For weeks now, ICE has been planning coordinated raids in 10 US cities, with the aim of serving arrest warrants to illegal immigrants scheduled for deportation. Originally planned for June, the raids were postponed until Sunday July 14th.  Controversy abounded, with city governments refusing cooperation, protests at ICE facilities and offices, and activists planning and offering asylum for those targeted. Immigrants, both legal and illegal, lived in fear in the days leading up to the event. However, as Sunday unfolded, it became clear that no large scale raids were happening in any of the target cities. There were reports of sporadic, small scale raids throughout the day, but those likely fall within ICE’s normal operational scope.

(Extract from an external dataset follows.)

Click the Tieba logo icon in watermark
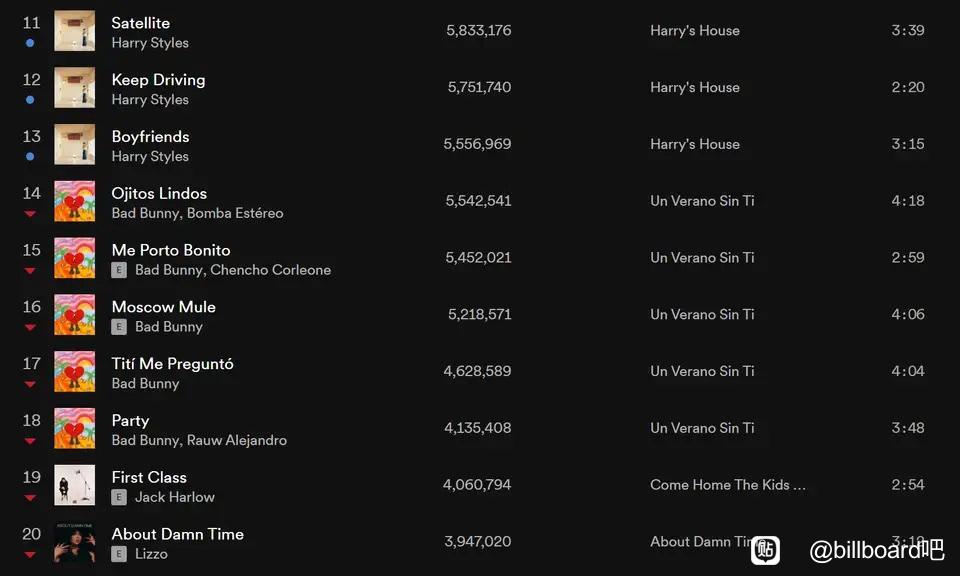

So what happened? Why were the once-delayed raids canceled without notice? More importantly, why announce a raid just to call it off? For now we can only speculate; at the time of this writing no official explanation has been offered. It could be ICE used the threat of raids as an information gathering move: create the fear and then see who responds and how. It’s also possible that ICE’s resources are stretched a bit too thin and that they failed to get needed support from local law enforcement. There’s an outside chance that the powers-that-be felt these raids weren’t worth the negative PR.

Regardless, the issue is far from over. Immigration and asylum seekers are still a hotbutton political issue. Record numbers of them are lining up to enter the nation; more are pouring over the border fleeing violence or repression in their homelands. Any solution will need to be a multinational if not international effort; the time has passed when any one entity could go it alone. 

We hope you've enjoyed this week's INFOSUM, our perspective on events happening around the world - without the bias.